Claes Dohlman. “O melhor conselho em 100 anos de vida? Não percas a paciência”

Oftalmologista sueco, com 100 anos feitos no passado domingo, recebeu ontem em Lisboa o prémio Champalimaud dedicado à Visão. 

Desde 2007 que a Fundação Champalimaud distingue carreiras e projetos em torno da visão com um prémio anual de um milhão de euros, o maior em todo o mundo. Já foram contemplados investigadores, médicos, mecenas, institutos e iniciativas que, nos diferentes continentes, e dos doentes às comunidades, lutam contra a cegueira e a pobreza, tantas vezes de mãos dadas. Inédito foi este ano um dos premiados ter 100 anos feitos – e fazer questão de vir a Portugal, mesmo de cadeira de rodas, receber o galardão e falar da importância de continuar a avançar nos tratamentos oftalmológicos, tornando-os mais seguros e acessíveis. À chegada a Lisboa, Claes Dohlman, cirurgião oftalmologista nascido em Uppsala em 1922 – que partilhou esta edição do prémio português com o neerlandês Gerrit Melles – conversou com o i sobre o percurso persistente de mais de sete décadas que hoje lhe vale o título de pai da ciência moderna da córnea, a camada transparente do olho, palco de diferentes doenças incapacitantes. Operou centenas de doentes – só parou aos 95 anos –, desenvolveu novas córneas artificiais hoje usadas em milhares de doentes e treinou mais de 200 especialistas. Se começasse de novo, continuaria o que fez até aqui, diz, sabendo que é apenas uma parte dos muitos desafios da oftalmologia – e um centenário com as suas várias maleitas nos olhos, feliz por ver ainda relativamente bem de um, é bem a prova disso.

Continua a trabalhar?
Estive a trabalhar até há semanas, até apanhar covid-19. Foi horrível, fiquei muito doente. Estive quase para não vir, mas cá estou.

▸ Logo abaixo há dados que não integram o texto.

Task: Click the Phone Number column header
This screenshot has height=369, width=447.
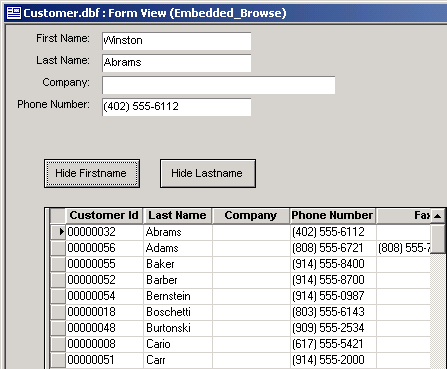Action: pos(332,216)
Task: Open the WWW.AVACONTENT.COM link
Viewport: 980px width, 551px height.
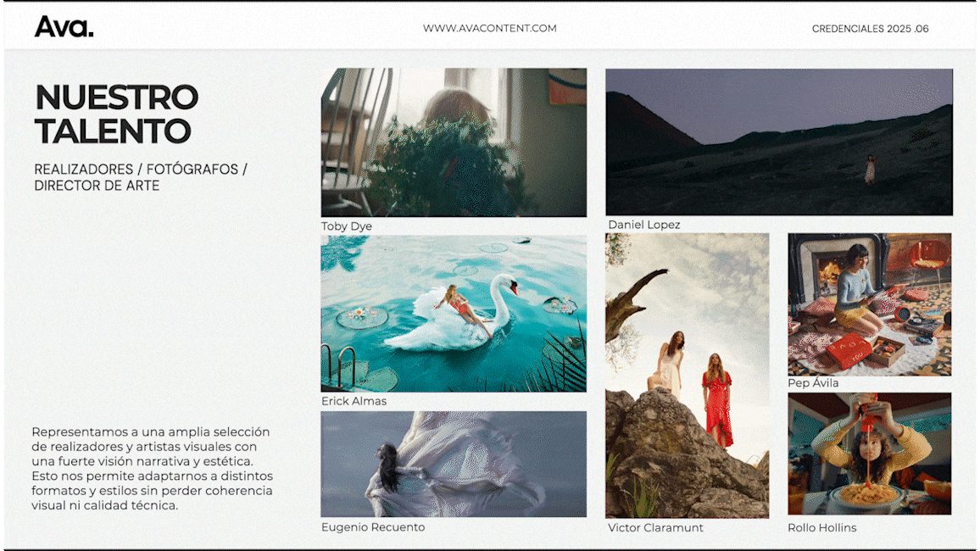Action: pos(489,28)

Foi a primeira vez que teve covid-19?
Sim, foi. A minha filha e o meu genro têm cá uma casa, na Praia D’El Rey, a uma hora de Lisboa. Portanto pensei que podia descansar se fosse preciso. É a segunda vez que cá estou.

Quando é que fez os cem anos?
Foi agora, no passado domingo.

Então muitos parabéns. Qual é a sensação?
Sobrevivi. E sim, trabalhei a ‘tempo inteiro’ até há pouco tempo. Quer dizer, o Eleftherios é que é o cientista [Eleftherios Paschalis Ilios, um dos “discípulos” de Dohlman no centro de excelência da Córnea na Faculdade de Medicina de Harvard, que assiste à conversa]. Temos vindo a colaborar e ele é que tem o cérebro. 

Não tinha cérebro de cientista?
Não, sou apenas uma pequena peça na engrenagem. Comecei por ser bioquímico em Lund, na Suécia. Antes disso: nasci em Uppsala e depois o meu pai, que era médico, tornou-se responsável pelo departamento de otorrinolaringologia na Universidade de Lund, por isso mudámo-nos para lá. Fiz a escola em Lund, nem sempre com sucesso, mas completei o liceu.

E depois começou a Segunda Guerra Mundial.
Os alemães invadiram a Dinamarca e a Noruega e nós fomos mobilizados, andávamos de metralhadoras e era suposto participarmos na defesa da invasão da Suécia. Felizmente isso não aconteceu. Segui os meus estudos, candidatei-me à faculdade de Medicina. Na altura não era difícil e entrei.

Era o caminho natural para o filho de um médico?
Nem havia discussão. O meu pai era médico, os nossos amigos eram médicos. Por isso fui para a escola de Medicina. Não havia vagas suficientes e por isso entrei para bioquímica, fiz o doutoramento e só depois comecei a trabalhar em oftalmologia.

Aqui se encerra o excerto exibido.